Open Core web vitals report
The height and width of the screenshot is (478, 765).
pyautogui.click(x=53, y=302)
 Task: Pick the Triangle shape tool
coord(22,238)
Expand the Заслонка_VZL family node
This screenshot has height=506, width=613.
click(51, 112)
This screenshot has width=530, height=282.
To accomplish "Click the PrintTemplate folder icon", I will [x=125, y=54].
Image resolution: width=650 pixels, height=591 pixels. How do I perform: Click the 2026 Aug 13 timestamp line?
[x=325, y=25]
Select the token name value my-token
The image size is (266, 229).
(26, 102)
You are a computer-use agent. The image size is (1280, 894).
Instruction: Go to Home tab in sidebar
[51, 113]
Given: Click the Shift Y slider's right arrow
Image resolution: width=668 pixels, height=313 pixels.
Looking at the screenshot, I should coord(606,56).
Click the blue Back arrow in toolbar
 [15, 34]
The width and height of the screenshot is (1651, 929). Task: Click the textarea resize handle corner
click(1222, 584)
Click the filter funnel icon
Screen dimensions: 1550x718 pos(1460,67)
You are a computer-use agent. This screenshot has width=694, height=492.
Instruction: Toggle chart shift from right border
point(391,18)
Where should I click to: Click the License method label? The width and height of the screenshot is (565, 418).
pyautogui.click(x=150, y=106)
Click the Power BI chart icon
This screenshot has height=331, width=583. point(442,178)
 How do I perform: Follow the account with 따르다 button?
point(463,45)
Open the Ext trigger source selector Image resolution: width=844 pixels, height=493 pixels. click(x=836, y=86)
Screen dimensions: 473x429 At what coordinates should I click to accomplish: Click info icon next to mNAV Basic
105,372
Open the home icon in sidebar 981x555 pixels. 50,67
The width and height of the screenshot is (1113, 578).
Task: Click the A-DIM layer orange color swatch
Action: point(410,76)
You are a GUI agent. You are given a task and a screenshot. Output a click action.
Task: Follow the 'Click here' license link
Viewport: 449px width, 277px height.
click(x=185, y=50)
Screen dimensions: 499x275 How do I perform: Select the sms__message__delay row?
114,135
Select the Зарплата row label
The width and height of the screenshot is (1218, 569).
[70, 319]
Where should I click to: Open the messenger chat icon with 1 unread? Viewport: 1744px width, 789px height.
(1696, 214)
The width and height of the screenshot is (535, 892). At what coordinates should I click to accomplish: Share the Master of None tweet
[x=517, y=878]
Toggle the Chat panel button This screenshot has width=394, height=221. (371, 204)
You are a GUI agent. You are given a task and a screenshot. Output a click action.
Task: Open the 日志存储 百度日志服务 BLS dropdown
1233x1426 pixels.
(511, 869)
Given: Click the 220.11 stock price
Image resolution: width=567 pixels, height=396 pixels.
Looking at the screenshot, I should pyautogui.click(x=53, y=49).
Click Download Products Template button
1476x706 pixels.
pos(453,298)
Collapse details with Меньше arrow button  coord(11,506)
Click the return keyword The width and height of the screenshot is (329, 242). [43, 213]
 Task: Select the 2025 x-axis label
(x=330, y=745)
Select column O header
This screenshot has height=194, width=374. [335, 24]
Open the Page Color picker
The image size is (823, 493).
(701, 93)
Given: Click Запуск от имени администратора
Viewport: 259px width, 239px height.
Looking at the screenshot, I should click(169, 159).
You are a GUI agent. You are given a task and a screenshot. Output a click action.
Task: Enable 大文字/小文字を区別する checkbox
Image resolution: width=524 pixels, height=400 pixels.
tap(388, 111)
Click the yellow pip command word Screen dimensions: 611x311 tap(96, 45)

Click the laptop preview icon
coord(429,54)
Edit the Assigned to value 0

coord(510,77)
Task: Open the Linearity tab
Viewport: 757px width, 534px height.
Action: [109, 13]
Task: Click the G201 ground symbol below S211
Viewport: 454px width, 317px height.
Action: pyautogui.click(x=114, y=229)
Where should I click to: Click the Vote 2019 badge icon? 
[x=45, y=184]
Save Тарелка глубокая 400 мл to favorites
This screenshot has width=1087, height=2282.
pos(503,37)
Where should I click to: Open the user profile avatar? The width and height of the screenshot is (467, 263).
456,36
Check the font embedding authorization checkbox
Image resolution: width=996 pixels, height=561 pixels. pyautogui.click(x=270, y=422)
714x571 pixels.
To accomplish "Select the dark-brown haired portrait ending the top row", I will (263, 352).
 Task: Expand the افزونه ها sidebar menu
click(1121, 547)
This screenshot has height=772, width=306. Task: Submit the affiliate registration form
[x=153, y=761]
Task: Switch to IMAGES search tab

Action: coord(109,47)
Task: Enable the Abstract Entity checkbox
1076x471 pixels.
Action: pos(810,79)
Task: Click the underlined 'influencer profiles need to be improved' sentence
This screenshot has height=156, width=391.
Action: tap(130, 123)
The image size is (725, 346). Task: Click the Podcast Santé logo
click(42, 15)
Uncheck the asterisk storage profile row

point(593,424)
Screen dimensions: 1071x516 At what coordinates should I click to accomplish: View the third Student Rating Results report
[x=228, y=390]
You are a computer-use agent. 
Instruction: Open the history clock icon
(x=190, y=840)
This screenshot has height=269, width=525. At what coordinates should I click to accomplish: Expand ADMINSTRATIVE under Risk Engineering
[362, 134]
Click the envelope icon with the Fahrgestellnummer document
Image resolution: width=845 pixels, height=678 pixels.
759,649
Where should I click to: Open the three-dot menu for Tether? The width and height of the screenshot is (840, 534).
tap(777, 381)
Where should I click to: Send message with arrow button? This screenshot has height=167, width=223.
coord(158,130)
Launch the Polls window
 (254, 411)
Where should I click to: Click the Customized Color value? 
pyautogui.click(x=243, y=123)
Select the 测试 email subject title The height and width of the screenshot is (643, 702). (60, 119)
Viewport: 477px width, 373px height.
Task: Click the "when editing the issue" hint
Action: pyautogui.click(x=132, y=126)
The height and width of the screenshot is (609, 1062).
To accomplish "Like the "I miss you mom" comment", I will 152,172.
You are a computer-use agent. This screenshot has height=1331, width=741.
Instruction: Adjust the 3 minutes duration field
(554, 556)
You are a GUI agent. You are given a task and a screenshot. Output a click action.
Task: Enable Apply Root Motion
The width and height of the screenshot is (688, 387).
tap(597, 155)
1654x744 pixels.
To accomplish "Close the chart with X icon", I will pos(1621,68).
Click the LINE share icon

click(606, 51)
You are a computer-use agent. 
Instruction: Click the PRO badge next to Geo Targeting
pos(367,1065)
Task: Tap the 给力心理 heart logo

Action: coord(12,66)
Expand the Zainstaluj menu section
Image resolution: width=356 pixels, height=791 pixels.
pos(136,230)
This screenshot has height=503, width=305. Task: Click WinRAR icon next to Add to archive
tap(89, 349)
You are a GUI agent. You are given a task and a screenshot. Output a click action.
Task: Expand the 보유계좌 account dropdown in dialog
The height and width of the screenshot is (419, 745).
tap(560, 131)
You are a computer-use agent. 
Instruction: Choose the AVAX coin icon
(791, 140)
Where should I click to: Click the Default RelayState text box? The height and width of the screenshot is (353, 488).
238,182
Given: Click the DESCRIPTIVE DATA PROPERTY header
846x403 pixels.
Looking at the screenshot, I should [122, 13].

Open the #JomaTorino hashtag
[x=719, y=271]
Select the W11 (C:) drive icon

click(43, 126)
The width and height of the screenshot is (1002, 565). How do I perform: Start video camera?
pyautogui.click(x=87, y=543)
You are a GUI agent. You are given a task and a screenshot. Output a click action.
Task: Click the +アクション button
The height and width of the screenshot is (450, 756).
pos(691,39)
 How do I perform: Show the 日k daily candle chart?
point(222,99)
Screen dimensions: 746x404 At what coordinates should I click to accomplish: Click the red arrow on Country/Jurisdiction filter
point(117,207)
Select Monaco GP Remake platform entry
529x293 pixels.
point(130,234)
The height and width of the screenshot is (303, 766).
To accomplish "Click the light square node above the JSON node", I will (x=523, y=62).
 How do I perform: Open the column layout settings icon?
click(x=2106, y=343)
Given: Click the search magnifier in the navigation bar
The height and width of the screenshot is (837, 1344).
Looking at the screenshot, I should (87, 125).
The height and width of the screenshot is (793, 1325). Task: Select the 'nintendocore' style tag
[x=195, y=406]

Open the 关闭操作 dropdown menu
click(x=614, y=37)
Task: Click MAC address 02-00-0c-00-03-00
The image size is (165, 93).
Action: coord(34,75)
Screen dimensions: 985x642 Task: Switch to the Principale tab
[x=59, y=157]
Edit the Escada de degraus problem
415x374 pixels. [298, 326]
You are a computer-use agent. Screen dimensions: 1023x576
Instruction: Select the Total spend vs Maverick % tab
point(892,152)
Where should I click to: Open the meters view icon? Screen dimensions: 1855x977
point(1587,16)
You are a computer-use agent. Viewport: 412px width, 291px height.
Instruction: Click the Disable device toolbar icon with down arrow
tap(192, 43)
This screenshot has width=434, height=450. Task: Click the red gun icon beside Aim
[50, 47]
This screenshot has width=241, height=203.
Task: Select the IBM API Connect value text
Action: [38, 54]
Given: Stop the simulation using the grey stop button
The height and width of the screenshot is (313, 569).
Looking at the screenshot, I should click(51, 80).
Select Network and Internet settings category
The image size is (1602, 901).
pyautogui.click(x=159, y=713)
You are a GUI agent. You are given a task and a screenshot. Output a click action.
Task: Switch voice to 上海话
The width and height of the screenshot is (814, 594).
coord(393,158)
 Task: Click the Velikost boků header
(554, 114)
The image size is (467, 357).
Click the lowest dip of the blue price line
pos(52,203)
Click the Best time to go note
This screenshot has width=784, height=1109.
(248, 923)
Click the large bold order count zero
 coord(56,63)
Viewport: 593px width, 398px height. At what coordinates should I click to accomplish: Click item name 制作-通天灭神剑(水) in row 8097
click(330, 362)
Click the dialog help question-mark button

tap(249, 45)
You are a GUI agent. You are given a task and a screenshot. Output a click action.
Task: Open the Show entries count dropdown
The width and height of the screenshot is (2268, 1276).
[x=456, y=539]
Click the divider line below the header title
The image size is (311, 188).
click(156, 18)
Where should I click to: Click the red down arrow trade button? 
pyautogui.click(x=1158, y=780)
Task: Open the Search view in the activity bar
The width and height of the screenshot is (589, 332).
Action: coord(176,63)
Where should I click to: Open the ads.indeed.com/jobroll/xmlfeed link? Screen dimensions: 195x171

• Direction
Repeat the entries above word for word, everything from the line containing "Where should I click to: Send" down to the line containing "tap(597, 155)", both included.

• Task response
Where should I click to: Send message with arrow button? This screenshot has height=167, width=223.
coord(158,130)
Launch the Polls window
 (254, 411)
Where should I click to: Click the Customized Color value? 
pyautogui.click(x=243, y=123)
Select the 测试 email subject title The height and width of the screenshot is (643, 702). (60, 119)
Viewport: 477px width, 373px height.
Task: Click the "when editing the issue" hint
Action: pyautogui.click(x=132, y=126)
The height and width of the screenshot is (609, 1062).
To accomplish "Like the "I miss you mom" comment", I will 152,172.
You are a computer-use agent. This screenshot has height=1331, width=741.
Instruction: Adjust the 3 minutes duration field
(554, 556)
You are a GUI agent. You are given a task and a screenshot. Output a click action.
Task: Enable Apply Root Motion
The width and height of the screenshot is (688, 387).
tap(597, 155)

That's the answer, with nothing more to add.